Given request a:
Copy out the entries word for word, from the line containing "Switch to the Home tab" through the end of the entries, and leave the pictures out.

— start of Document segment —

Plaintiff identified IP addresses associated with each of the sixty-two Doe Defendants and moved this Court for permission to take early discovery to subpoena the identities of all Doe Defendants from their respective Internet Service Providers ("ISPs"). [Doc. No. 3.] On May 12, 2011, the Court granted Plaintiff's motion to take early discovery for the limited purpose of identifying the identities of the Doe Defendants. [Doc. No. 5.] However, the Court required the ISPs to notify subscribers of the opportunity to object to the Court's jurisdiction and/or move to quash the subpoenas prior to disclosure of the information sought. [Id.]

On June 23, 2011, Doe 38 objected to the subpoena because the Court lacks personal jurisdiction over him/her. [Doc. No. 13.] On June 23, 2011, Doe 29 filed a motion to quash the subpoena and a motion to dismiss for lack of personal jurisdiction and misjoinder. [Doc. No. 14.] On June 27, 2011, Doe 48 filed a motion to dismiss and motion to quash the subpoena for lack of personal jurisdiction, improper venue, and asserting affirmative defenses to the claims against her. [Doc. No. 16.] Doe 48 also moves, in the alternative, for transfer of venue to Virginia, her state of residence. On July 8, 2011, Doe 5 filed a motion to quash and motion to dismiss for lack of personal jurisdiction and improper venue. These four Doe Defendants (together, "Movants") are proceeding pro se. Pursuant to the Court's June 27, 2011 order [Doc. No. 17], Plaintiff filed a consolidated response [Doc. No. 24] to these pending motions. Plaintiff filed a supplemental response [Doc. No. 27] to the fourth pending motion. In addition, Plaintiff voluntarily dismissed Does 25, 26, 27, 35, 40, 42, and 51 from the action. [Doc. Nos. 6, 7, 9, 10, 18-20, 28, 29] and entered into stipulated settlements with Does 8 and 37. [Doc. Nos. 31, 35.]

LEGAL STANDARD

Under Rule 45(c)(3), a court must modify or quash a subpoena that, inter alia, "requires disclosure of privileged or other protected matter, if no exception or waiver applies, or subjects a person to undue burden." Fed. R. Civ. P. 45(c)(3)(A).

— end of Document segment —
— start of Data supplied —

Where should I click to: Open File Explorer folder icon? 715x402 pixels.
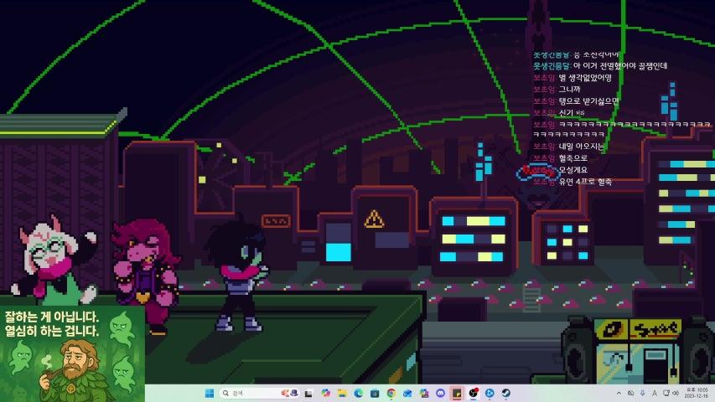341,393
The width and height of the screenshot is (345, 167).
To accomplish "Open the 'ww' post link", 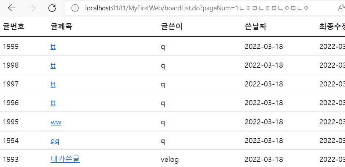I will click(x=56, y=122).
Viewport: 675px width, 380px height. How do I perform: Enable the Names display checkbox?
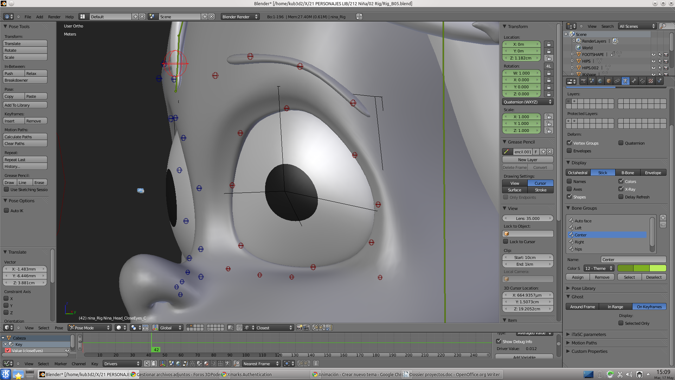[x=569, y=182]
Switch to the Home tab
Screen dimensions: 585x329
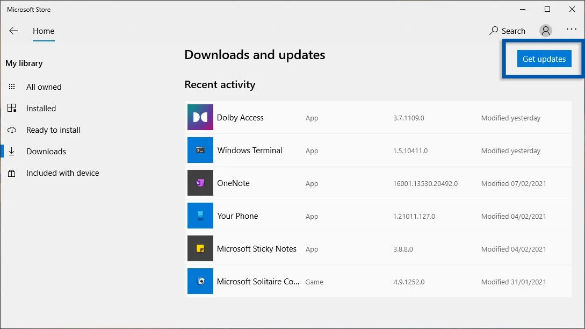(x=43, y=31)
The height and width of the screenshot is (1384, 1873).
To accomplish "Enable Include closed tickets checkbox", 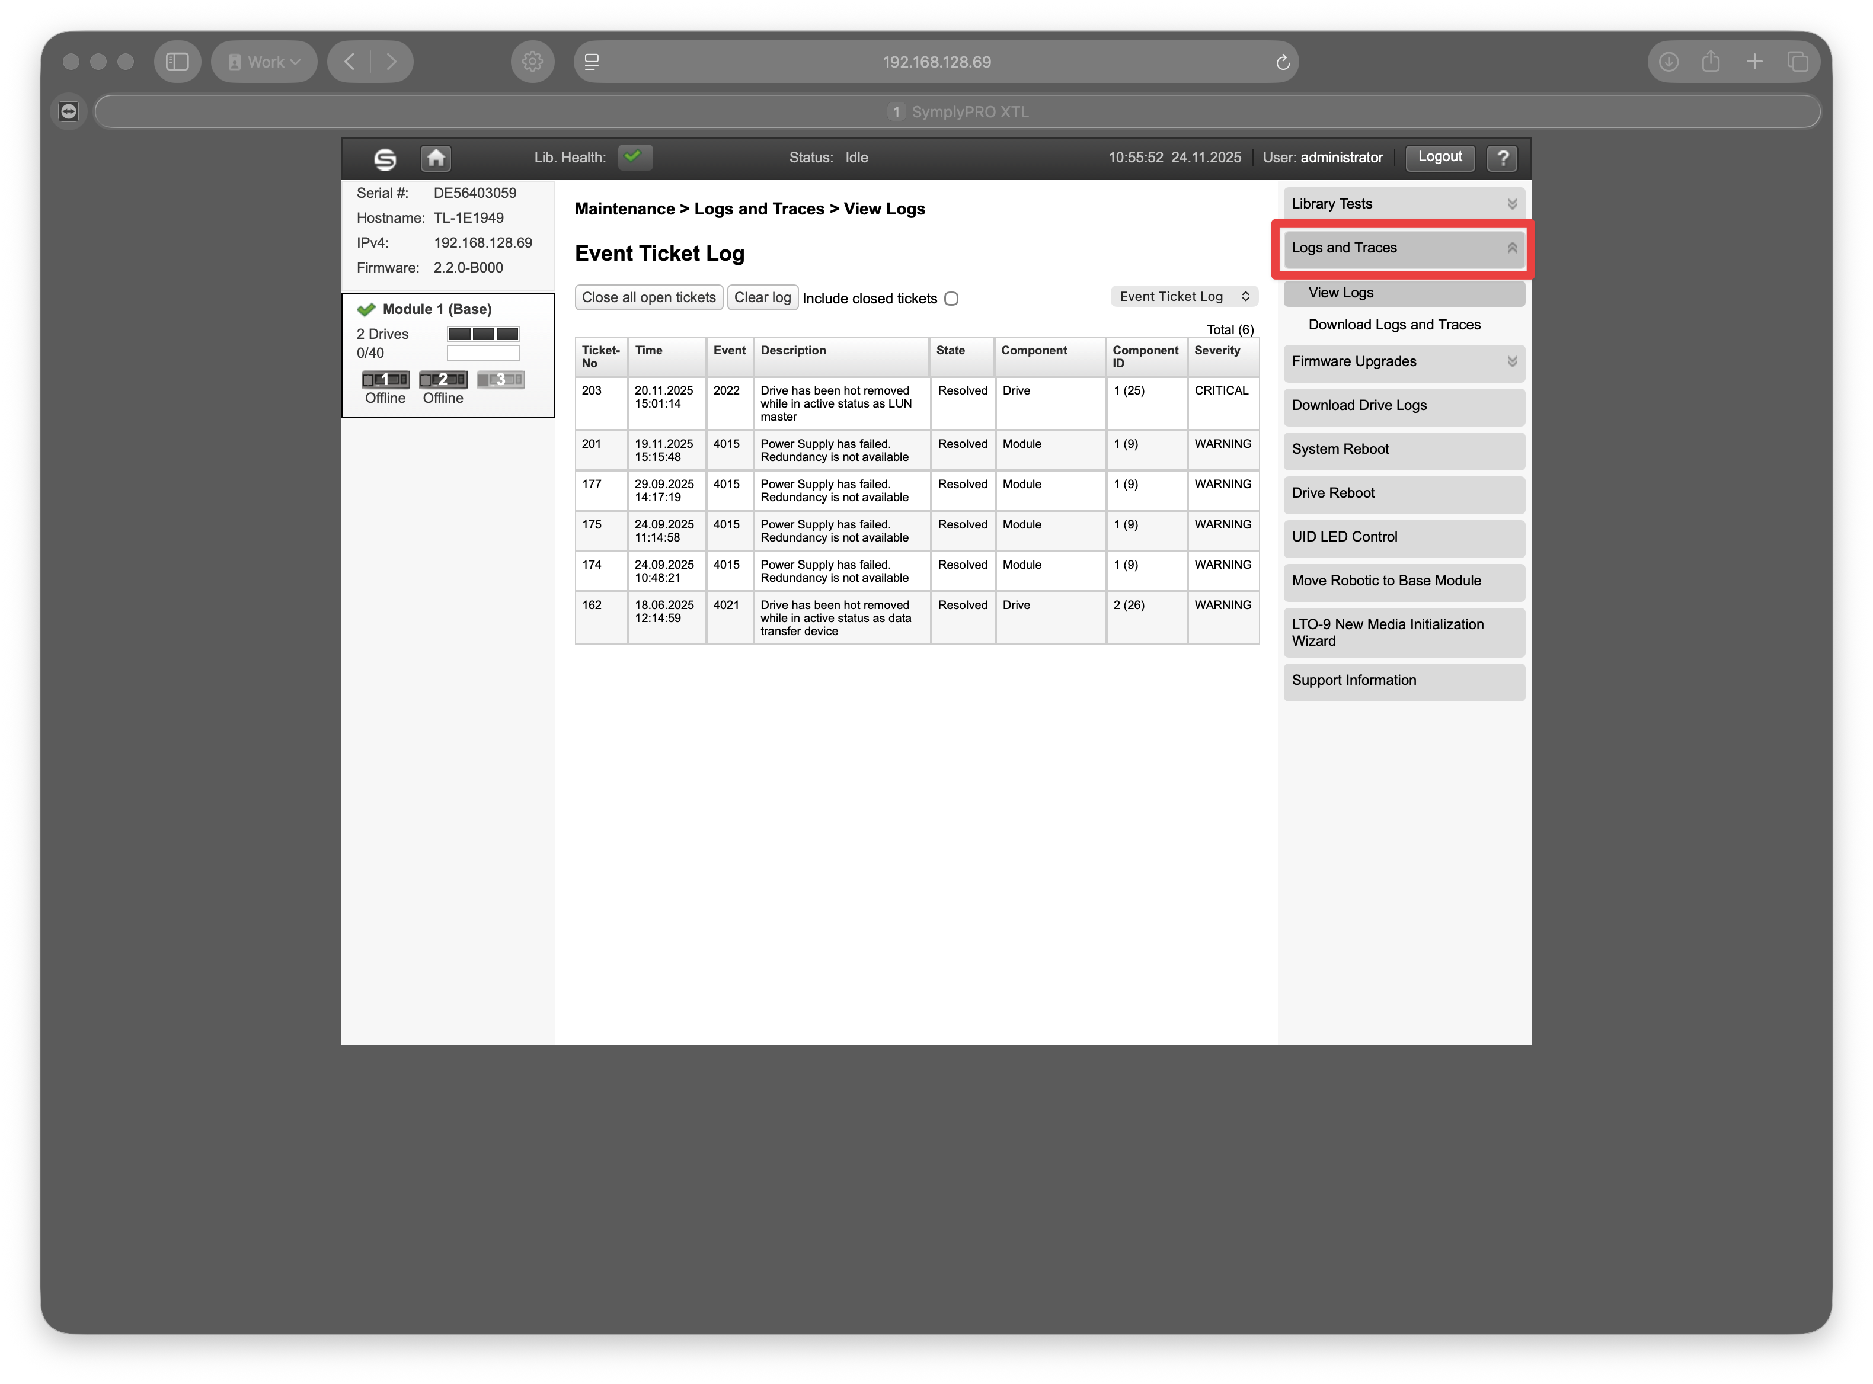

— end of Data supplied —

Given request b:
In the court order excerpt, to which state does Doe 48 ask, in the alternative, to have venue transferred?

Written response a:
Switch to the Home tab
Screen dimensions: 585x329
(x=43, y=31)
The height and width of the screenshot is (1384, 1873).
To accomplish "Enable Include closed tickets checkbox", 

Written response b:
Virginia, her state of residence.